Analyzing the composition of modern training datasets based on the listed source families (Common Crawl, Stack, etc.).
Benchmarking deduplication techniques based on the Bloom filter selection method.
Studying domain-specific language patterns based on the inclusion of scientific PDFs and math content.
Creating filtered subsets for specialized NLP tasks based on the source family proportions.
Strengths
Contains 1,258,453,709 documents, providing a large-scale text corpus.
Built from a Bloom filter using 1.26B deduplicated IDs, indicating a focus on uniqueness.
Aggregates content from multiple distinct sources, including Common Crawl (1,052,782,403 documents) and Stack Exchange (135,925,364 documents).
Limitations
Column-level documentation is absent; field semantics must be inferred after download.
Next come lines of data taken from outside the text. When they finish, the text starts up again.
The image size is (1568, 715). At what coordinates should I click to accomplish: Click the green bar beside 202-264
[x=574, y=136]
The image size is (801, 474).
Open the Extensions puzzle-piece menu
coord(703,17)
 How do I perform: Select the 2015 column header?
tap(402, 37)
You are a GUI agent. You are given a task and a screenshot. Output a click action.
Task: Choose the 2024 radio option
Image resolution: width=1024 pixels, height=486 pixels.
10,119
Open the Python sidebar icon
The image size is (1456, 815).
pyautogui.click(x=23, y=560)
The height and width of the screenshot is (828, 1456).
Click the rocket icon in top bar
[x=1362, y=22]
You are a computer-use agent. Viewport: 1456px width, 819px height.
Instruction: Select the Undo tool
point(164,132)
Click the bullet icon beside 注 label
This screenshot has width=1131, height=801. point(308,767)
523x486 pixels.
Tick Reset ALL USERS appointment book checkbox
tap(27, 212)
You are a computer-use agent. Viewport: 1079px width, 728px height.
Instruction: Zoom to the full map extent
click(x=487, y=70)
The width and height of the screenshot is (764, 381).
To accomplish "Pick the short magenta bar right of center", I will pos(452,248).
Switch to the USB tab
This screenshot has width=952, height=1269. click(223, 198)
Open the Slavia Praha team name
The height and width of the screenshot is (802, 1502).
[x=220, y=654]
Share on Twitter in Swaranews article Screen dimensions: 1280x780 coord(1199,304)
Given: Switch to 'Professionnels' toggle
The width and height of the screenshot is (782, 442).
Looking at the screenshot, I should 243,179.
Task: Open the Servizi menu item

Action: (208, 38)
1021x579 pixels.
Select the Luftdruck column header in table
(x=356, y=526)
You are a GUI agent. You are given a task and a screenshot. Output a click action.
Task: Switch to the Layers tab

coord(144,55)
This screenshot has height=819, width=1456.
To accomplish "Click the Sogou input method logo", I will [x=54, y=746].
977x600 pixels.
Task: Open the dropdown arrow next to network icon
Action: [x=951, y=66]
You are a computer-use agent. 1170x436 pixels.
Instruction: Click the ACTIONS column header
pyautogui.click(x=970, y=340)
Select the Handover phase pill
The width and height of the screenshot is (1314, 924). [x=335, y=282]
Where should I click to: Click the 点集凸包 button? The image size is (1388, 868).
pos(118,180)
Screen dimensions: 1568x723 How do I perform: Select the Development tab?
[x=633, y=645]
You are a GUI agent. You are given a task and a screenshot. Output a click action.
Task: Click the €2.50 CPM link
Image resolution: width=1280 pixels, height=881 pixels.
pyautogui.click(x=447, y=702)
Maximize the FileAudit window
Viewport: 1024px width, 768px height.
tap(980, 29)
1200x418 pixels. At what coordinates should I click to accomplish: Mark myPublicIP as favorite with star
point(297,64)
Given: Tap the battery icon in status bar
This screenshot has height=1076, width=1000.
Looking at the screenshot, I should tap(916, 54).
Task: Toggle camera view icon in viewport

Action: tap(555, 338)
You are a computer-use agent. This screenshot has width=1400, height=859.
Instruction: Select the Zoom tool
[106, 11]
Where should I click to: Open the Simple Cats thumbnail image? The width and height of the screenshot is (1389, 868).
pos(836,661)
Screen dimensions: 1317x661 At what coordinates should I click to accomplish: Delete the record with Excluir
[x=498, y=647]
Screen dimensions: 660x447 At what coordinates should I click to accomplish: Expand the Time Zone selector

Row count is unknown, which may limit suitability assessment.
Description metadata is limited; actual data quality requires manual inspection after download.
Provenance
Source
Multiple sources including Common Crawl, Dolma1 7-wiki-en, Finemath, Olmocr Science PDFs, RPJ Proofpile arXiv, and Stack Exchange.
Collection Method
Materialized from the Dolma3 6T training mix, selected by a Bloom filter built from 1.26B deduplicated document IDs.
Freshness
Last updated 2026-03-14 05:38:15; freshness should be verified.
Records are stored in zstandard-compressed JSONL files; specific format details require checking the full dataset page.